So apparently they thought that they would have a strong enough player base across both platforms that the work needed to add cross-platform play would not be justified. Instead, they focused on other stuff to make the game “cooler”. They thought wrong. Currently, Section 8 is mostly a ghost town. There is occasionally a populated server or two, but most of the online games are simply filled with bots.
This issue is not exclusive to Section 8. There are a number of Xbox 360 games that literally have no one playing online. If you were one of the few to buy these games, your copy is essentially useless, as they are multilayer focused games without a community to play with. About a year ago I wrote in to the Official Xbox Magazine Podcast with a question as to why cross-platform gameplay isn’t supported in a lot of these games. In fact, I was hoping that they might end up passing the question along to a developer or two so I could get their take. My question to them was as follows:
Hey guys, this is Ryan, Gamertag NeutralX2, with a question regarding cross-platform play between PC and Xbox 360 games. While I was reading the article “Dead on Live” in the January 2009 issue, I started thinking about how cross-platform support could have potentially saved some of these games. For example, Unreal Tournament 3 and Enemy Territory: Quake Wars are essentially dead on the Xbox 360, but their communities are still active on the PC. Had the developers included cross-platform support, 360 gamers would still have a community to play with. Shadowrun managed to do a pretty good job connecting PC and 360 players, and that game doesn’t have any major balance problems. So why don’t more developers support this feature?

Exercise instructions
(A) List every video game that the passage on cross-platform play mentions by title.
(B) Repeat the passage on cross-platform play word for word, between "So apparently they" and "filled with bots.", inclusive.

Supplied data

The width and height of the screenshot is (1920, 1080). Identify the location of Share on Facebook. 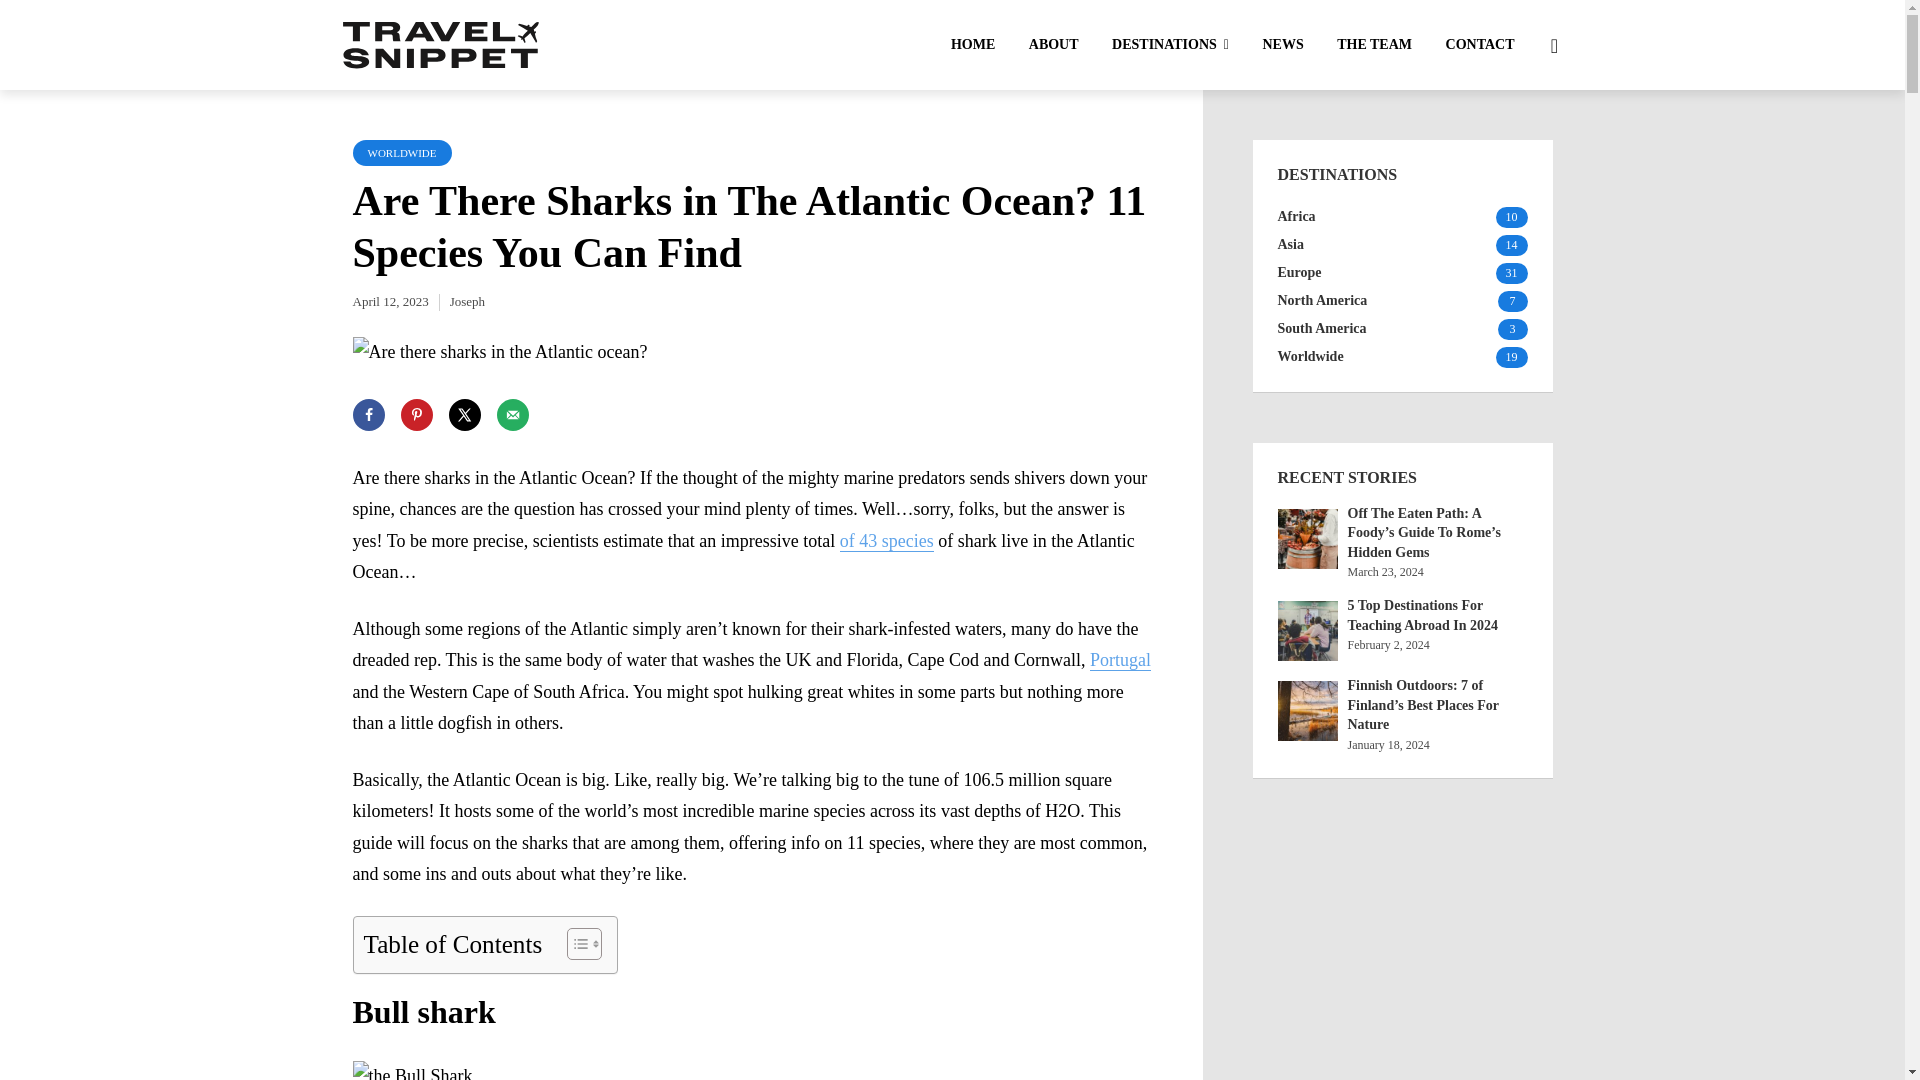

Solved problems
(A)
Section 8
Unreal Tournament 3
Enemy Territory: Quake Wars
Shadowrun

(B)
So apparently they thought that they would have a strong enough player base across both platforms that the work needed to add cross-platform play would not be justified. Instead, they focused on other stuff to make the game “cooler”. They thought wrong. Currently, Section 8 is mostly a ghost town. There is occasionally a populated server or two, but most of the online games are simply filled with bots.